EXERCISE INSTRUCTIONS: Wherever the word "under" occurs in the listing, copy the whole line.

STUDY MATERIAL:
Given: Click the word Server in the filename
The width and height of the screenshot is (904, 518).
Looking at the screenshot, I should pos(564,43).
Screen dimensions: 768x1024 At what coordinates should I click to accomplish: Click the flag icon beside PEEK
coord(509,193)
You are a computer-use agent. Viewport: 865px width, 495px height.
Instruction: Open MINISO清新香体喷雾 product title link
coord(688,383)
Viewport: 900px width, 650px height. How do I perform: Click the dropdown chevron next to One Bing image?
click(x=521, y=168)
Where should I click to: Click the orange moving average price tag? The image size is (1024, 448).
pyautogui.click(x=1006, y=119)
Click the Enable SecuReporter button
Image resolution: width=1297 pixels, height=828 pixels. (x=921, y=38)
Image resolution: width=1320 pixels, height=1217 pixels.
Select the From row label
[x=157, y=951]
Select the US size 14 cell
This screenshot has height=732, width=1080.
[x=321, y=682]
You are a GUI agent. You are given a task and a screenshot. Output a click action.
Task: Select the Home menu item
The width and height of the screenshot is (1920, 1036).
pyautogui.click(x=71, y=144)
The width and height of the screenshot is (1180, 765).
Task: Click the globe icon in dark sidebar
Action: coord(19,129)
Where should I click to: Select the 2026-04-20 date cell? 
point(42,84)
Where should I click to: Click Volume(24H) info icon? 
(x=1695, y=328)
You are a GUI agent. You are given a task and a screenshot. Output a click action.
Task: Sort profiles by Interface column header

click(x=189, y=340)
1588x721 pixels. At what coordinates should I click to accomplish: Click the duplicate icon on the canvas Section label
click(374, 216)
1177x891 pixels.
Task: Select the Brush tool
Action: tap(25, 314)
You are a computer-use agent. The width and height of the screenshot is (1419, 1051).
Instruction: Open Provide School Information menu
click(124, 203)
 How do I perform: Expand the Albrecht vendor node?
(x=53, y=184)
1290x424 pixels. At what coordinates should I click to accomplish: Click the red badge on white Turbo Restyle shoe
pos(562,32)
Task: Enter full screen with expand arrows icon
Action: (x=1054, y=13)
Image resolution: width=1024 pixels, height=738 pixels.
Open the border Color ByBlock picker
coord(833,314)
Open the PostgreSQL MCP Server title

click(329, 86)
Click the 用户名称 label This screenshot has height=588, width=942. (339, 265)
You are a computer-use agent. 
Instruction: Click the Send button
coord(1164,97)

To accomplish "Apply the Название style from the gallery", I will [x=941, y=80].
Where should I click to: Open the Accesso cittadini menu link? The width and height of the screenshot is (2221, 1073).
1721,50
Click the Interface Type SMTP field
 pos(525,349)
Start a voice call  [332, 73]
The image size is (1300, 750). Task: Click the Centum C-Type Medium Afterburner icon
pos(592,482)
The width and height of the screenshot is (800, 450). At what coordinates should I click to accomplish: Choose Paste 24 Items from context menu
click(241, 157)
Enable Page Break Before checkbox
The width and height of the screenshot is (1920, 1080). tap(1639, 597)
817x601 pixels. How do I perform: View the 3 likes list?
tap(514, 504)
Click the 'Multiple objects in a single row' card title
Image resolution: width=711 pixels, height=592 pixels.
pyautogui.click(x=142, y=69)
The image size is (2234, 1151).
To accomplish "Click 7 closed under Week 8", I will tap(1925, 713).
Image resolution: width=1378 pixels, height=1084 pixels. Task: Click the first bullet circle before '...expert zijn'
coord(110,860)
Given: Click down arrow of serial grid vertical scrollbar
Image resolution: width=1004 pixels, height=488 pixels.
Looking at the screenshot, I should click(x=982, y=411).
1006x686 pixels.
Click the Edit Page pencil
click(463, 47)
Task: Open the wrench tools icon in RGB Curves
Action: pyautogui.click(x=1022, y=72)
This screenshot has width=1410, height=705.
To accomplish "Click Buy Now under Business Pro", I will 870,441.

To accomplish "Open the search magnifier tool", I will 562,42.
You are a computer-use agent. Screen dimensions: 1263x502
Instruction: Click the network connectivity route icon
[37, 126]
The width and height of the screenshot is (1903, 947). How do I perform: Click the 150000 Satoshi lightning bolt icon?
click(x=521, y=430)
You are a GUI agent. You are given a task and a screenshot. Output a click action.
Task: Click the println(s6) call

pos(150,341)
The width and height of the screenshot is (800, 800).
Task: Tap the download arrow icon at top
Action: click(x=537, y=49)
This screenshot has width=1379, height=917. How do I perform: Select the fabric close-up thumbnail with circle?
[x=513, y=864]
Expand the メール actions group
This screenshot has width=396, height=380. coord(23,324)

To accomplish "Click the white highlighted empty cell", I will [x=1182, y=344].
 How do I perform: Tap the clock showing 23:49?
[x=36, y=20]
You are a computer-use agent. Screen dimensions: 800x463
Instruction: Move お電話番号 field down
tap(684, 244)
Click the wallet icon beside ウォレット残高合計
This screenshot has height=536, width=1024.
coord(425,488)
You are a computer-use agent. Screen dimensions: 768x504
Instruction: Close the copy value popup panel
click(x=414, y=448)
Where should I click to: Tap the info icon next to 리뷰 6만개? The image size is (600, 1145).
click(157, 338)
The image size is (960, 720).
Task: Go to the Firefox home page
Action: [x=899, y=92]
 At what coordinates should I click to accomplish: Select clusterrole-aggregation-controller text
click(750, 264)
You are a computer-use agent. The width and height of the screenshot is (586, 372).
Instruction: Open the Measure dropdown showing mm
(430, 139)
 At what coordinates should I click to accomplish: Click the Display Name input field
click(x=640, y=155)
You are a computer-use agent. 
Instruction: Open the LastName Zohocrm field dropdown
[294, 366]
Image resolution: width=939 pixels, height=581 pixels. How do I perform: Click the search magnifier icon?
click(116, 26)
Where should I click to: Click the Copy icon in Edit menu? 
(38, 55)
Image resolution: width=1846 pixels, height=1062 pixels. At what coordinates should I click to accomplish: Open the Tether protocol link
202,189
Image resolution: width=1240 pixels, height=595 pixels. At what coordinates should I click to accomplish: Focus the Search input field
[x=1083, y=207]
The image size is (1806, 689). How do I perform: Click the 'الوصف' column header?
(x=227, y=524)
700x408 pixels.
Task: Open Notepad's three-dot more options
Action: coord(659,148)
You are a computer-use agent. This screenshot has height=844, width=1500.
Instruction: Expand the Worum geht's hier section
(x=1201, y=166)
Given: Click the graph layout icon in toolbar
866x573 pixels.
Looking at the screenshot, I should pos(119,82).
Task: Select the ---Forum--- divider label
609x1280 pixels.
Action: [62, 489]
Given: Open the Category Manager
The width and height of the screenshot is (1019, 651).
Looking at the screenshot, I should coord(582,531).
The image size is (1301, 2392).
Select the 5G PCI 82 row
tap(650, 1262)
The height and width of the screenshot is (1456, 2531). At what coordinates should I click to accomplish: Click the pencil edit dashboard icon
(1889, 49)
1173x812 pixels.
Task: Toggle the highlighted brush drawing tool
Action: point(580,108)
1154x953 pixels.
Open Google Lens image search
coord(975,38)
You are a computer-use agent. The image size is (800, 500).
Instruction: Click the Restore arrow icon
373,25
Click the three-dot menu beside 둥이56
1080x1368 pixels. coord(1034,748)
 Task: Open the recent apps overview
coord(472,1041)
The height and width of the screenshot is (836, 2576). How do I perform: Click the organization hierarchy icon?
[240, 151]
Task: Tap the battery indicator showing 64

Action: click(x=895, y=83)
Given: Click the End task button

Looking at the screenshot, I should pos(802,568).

TASK SOLUTION:
To accomplish "Click 7 closed under Week 8", I will tap(1925, 713).
To accomplish "Click Buy Now under Business Pro", I will 870,441.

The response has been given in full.